● **SOURCE TEXT**
-- Start --

I got a couple hundred error lines similar to:

WARNING, query not in lookup: UHGV-1497742_14 VOG VOG05340

I looked into the VOG releases to see about these VOG IDs. All the IDs I checked are in older VOG releases (v221) but not in newer releases. This is consistent with metacerberus distributing the older .hmm and the newer .tsv for the VOG DB.

Let me know if I'm onto something.

Best

Mike

raw-lab commented 2 weeks ago

Hi Mike,

So, we just updated to the new VOGdb. As the one we pulled was their latest version from 2016, that we couldn't find post their new update. They only had that version until recently.

We should be v225 from August with hmms and their tsv.

-- End --

● **SUPPLIED ENTRIES**

-- Start --

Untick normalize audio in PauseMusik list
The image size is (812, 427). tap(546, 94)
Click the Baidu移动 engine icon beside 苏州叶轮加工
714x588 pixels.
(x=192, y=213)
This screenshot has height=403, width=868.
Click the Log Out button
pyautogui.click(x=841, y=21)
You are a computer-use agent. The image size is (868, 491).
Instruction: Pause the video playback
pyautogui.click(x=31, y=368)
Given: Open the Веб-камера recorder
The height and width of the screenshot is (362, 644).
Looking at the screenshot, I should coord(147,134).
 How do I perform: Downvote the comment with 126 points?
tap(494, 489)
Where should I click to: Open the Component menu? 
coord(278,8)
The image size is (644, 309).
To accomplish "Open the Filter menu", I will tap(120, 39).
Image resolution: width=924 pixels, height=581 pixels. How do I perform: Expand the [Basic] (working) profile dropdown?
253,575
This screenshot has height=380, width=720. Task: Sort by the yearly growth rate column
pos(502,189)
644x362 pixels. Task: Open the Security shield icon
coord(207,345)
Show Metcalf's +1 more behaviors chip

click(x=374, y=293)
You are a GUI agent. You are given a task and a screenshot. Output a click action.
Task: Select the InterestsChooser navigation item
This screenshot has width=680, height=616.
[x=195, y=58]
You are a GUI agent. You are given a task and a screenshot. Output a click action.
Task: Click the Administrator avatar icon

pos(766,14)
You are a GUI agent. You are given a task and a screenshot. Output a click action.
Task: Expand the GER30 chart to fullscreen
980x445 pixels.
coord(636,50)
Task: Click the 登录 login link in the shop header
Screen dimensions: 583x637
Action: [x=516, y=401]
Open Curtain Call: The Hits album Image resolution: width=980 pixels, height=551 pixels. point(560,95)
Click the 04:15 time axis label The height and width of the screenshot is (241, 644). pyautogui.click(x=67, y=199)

-- End --

● **GOALS**
**a.** Answer these questions about the VOG database thread, one line each, marked the same way:
(i) In which older VOG release did Mike find the IDs he checked?
(ii) From what year was the VOG version that raw-lab had pulled before the update?
(iii) Which VOG version, from which month, does raw-lab say they should now be using?
**b.** Write the next part of the VOG database thread, picking up after its last line.
The records were taken from a different source than the thread.

● **TASK-BY-TASK RESULTS**
**a.**
(i) v221
(ii) 2016
(iii) v225, from August

**b.**
Hmm, it should be in the Lookup tsv right? Do you think it's v225 Lookup issue? As they just released v226 like 3 days ago. We can double check the parsing on our end. Can you send us a tsv of these errors - so we can double check to see if they are in the tsv/Lookup?

Thank you for noticing! Also, thank you for using MetaCerberus. We plan to include your hmms for portal, tail, and mcp shortly.

We have a cryptic phage that is complete but we can't find the mcp or portal? We haven't tried your hmms yet but we plan on it.

Let's us know your thoughts if you think it's a release issue or a parsing issue on our end?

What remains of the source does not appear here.